S6.1: signature analysis is carried out to each sound leakage signal to be analyzed, by calculating each PF component y 'nIt is multiple dimensioned Entropy MSEn, the size for arranging more multiple dimensioned entropy carrys out construction feature vector E=(MSE1, MSE2…MSEn);
S6.2: by different feature vector E1、E2、EnIt constructs trained input matrix A, tests output matrix B, wherein n is Positive integer, according to training sample in BP neural network and test sample ratio (such as: ratio 9:1) determine matrix A, B Sample number.And then according to input matrix A and desired output matrix B, the system parameter of BP neural network is determined;Data are by experiment The multiple dimensioned entropy composition of the PF component of pipe leakage under different pressures.
S6.3: the input characteristic parameter vector matrix of training sample is input in BP neural network classifier and is learned It practises, obtains neural network classification model;
S6.4: the input characteristic parameter vector matrix of sample to be identified is input to trained neural network classifier In, the Classification and Identification of signal is carried out, and export and finally identify true leakage signal.After BP neural network training, obtain pre- Error between measured value and true value, error are indicated by root-mean-square value.The identification of pipe leakage is finally obtained according to error Accuracy rate.
The beneficial effects of the present invention are: a kind of pipe leakage letter based on improved ELMD multi-scale entropy provided by the invention Number recognition methods, this method acquire pipeline leakage signal using acoustic emission system, have carried out Signal Pretreatment first, eliminate letter Low Related Component in number.Signal is decomposed by the decomposition of overall local mean value, has obtained several PF components.Pass through peak value wave Shape matching continuation method weakens ELMD and decomposes the end effect problem retained.Then the multiple dimensioned entropy of PF component is calculated, and is arranged The size of the multi-scale entropy of comparison signal judges its complexity, eliminates existing residual components and background after ELMD is decomposed Noise.Finally selection carrys out construction feature vector comprising the PF component of main leakage feature, using this feature vector as BP nerve The input vector of network, is trained network, finally inputs in trained BP neural network sample to be tested and obtains pipeline Leak result.The present invention can accurately identify pipe leakage, and essentially eliminate the ambient noise in signal, low correlation Ingredient and residual components, so that leakage recognition result is more accurate.
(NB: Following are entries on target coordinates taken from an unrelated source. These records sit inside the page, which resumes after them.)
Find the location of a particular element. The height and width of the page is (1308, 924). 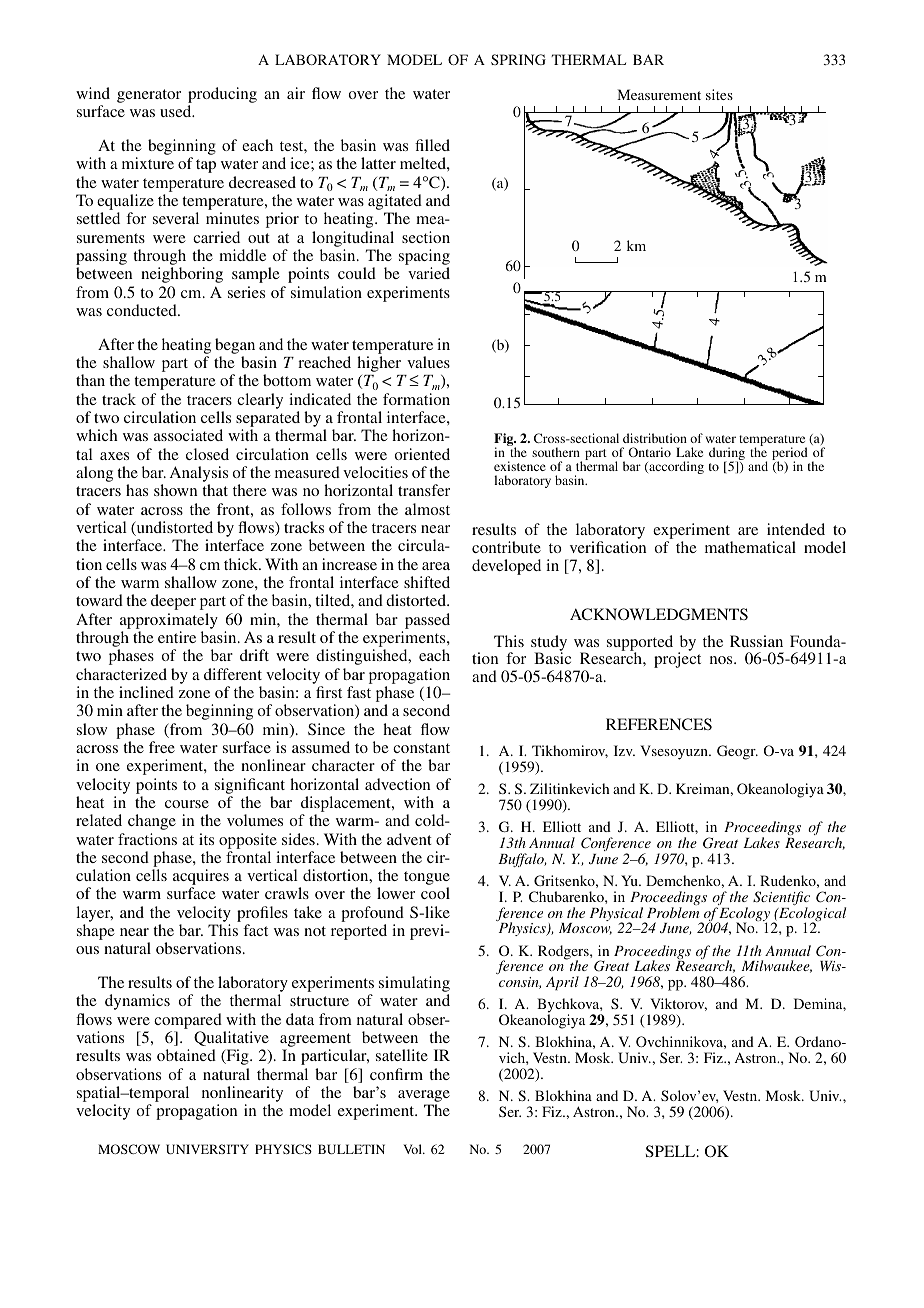

filled is located at coordinates (432, 145).
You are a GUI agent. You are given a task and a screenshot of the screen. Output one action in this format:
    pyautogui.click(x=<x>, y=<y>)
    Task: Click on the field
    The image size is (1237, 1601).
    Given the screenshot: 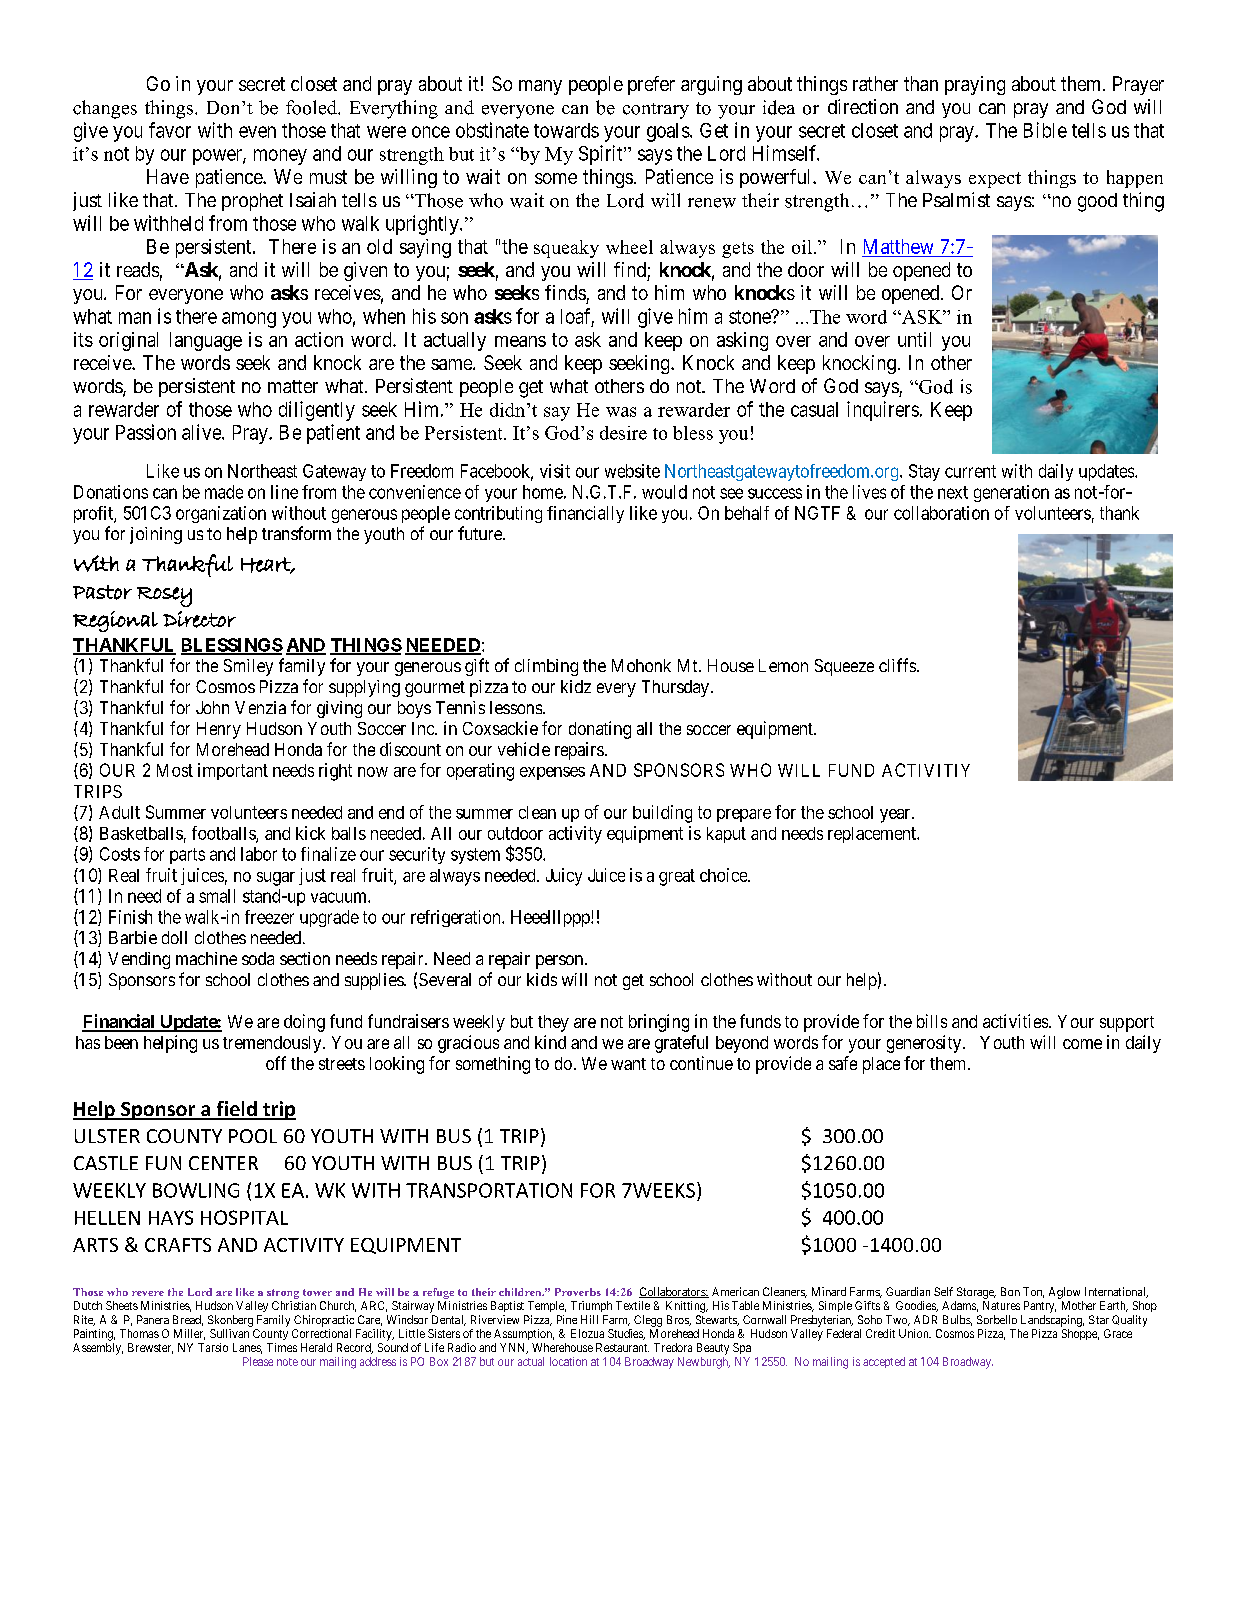 What is the action you would take?
    pyautogui.click(x=236, y=1110)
Detailed description of the invention
Present invention will be further explained below with reference to the attached drawings and examples.
Fig. 1 is the flow diagram of preferred embodiment;
Fig. 2 is typical BP neural network topology diagram;
Fig. 3 is the time-domain and frequency-domain waveform diagram of original signal;
Fig. 4 is leakage signal autocorrelation analysis figure;
Fig. 5 is leakage signal ELMD decomposition result;
Fig. 6 is PF component variation figure before peak value waveform matching continuation;
Fig. 7 is PF component variation figure after peak value waveform matching continuation;
Fig. 8 is BP neural network algorithm flow chart;
Fig. 9 typical case's BP neural network topological structure;
Figure 10 is BP neuron models figure;
Figure 11 is BP neural network training error change curve;
Figure 12 is predicted value and true value comparison diagram;
Figure 13 is error change figure;
Figure 14 is neural network target to output matched curve.
Specific embodiment
Presently in connection with attached drawing, the present invention is described in detail.This figure is simplified schematic diagram, is only illustrated in a schematic way Basic structure of the invention, therefore it only shows the composition relevant to the invention.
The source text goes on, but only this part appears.